Insurance Could Have Helped Me Prevent My Health Care Struggles

Christina M., Levy County

I’m 44 years old. I’m married and have an adult son. My husband and I are both working Americans. However, we don’t have health insurance. I’ve tried to get it, but it’s too expensive. I’ve actually been uninsured since I turned 18, and I’m ineligible for insurance without paying hundreds a month. I guess this is the nation we’ve come to.


Since I don’t have health insurance, I don’t go to the doctor unless I absolutely have to. I started to have stress-induced seizures in 2006, and I don’t even treat that. The seizures I get cause me to black out, and I’ve had to go to the Emergency Room because of this quite a few times. They’ve caused me to split my head wide open and I’ve even gotten plastic surgery on my face as a result. I was actually in the hospital recently because of a stress-induced seizure and spent three days there. Since I don’t have insurance, I can only imagine what the bill is going to be when it comes in. I already have outstanding hospital bills that I cannot afford to pay.


I was told about the Equal Access Clinic by someone from UF Health. After getting out of the hospital recently, someone called me and told me about it because they knew I didn’t have insurance. When I went to the Equal Access Clinic for the first time, I got more than what I bargained for. I have a lump on my breast and it turns out it can very well be cancer. I’m just now starting to have it examined and getting tests done, so I’m hoping to remain seizure-free while I wait.

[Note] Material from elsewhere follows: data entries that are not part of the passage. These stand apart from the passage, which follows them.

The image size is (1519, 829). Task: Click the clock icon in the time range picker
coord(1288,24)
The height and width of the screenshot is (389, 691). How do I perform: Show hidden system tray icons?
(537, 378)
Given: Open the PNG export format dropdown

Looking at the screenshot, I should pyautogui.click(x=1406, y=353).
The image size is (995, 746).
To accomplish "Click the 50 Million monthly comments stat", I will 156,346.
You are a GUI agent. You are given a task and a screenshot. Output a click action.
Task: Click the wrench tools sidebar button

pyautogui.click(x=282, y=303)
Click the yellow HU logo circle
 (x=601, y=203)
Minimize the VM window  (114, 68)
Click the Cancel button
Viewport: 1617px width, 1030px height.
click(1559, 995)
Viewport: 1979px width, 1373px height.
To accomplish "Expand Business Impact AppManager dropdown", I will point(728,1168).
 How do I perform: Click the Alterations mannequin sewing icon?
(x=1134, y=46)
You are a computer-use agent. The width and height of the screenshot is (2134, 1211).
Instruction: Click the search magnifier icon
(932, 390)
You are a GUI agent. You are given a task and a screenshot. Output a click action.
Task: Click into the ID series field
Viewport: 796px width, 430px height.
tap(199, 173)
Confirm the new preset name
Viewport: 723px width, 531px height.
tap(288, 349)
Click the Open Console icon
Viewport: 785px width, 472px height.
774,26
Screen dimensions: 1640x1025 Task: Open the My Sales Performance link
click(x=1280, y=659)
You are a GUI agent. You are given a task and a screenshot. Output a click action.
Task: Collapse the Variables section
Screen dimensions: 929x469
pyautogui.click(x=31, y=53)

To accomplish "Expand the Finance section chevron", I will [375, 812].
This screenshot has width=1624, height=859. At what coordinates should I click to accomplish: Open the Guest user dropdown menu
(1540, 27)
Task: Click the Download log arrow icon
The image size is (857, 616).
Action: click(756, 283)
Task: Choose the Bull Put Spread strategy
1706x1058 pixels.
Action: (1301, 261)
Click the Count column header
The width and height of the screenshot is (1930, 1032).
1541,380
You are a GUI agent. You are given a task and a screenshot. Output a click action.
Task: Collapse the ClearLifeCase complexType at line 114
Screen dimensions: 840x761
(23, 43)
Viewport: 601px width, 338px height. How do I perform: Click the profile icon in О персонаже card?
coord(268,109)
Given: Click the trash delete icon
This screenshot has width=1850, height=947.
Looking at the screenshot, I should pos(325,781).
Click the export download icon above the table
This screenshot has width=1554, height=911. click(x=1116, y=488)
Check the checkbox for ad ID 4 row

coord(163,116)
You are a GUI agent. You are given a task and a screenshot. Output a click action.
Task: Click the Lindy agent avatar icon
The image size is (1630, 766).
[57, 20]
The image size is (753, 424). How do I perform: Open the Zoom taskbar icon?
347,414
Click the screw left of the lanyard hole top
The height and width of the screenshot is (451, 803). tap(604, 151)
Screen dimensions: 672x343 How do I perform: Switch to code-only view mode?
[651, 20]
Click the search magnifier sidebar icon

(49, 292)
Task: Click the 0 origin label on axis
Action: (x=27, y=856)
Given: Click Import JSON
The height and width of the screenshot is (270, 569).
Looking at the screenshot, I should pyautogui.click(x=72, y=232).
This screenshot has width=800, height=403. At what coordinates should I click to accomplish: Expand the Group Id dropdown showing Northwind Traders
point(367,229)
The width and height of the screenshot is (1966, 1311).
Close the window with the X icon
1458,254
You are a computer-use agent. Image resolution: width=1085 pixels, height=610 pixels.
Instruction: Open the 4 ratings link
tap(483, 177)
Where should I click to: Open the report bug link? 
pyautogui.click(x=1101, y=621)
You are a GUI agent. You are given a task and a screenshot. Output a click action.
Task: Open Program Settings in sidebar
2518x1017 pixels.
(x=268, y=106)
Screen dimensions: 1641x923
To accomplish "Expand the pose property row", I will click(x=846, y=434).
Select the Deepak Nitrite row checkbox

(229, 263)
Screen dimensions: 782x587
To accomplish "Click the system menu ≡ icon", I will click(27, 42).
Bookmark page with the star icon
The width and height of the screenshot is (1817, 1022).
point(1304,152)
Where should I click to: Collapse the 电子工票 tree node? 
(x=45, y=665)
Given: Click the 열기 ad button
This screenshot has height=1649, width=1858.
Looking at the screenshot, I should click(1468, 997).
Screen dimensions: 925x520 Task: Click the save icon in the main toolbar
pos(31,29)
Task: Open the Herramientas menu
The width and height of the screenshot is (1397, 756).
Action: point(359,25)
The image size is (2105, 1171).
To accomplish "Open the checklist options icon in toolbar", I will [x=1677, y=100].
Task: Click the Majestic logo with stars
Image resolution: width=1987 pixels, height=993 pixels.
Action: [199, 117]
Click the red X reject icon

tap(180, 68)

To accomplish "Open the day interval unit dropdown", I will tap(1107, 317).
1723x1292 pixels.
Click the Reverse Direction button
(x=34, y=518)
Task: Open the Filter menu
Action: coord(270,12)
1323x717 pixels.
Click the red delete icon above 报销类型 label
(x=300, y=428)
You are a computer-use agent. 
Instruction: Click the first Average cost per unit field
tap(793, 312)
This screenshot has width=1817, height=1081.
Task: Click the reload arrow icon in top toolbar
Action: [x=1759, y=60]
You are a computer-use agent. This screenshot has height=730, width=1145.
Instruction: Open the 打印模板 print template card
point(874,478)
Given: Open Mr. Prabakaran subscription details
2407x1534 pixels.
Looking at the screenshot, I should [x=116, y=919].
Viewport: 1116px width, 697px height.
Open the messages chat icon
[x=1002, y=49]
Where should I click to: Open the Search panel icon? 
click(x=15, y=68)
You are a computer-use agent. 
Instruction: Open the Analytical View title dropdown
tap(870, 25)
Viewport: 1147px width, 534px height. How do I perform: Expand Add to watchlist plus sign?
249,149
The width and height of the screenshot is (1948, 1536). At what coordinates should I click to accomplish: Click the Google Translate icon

If Florida expanded Medicaid and I were to qualify for it, it would be a big help. I would be able to get the tests I need to get done without any issues. I could get the medication that I need and do what I need to do. I’ve had issues for several years, and they are issues that maybe wouldn’t have gotten this far if I’d had insurance. Maybe some of these things could have been prevented. But it’s a little late for that now. I’ve got some issues that could be dire, so it’s going to be a journey.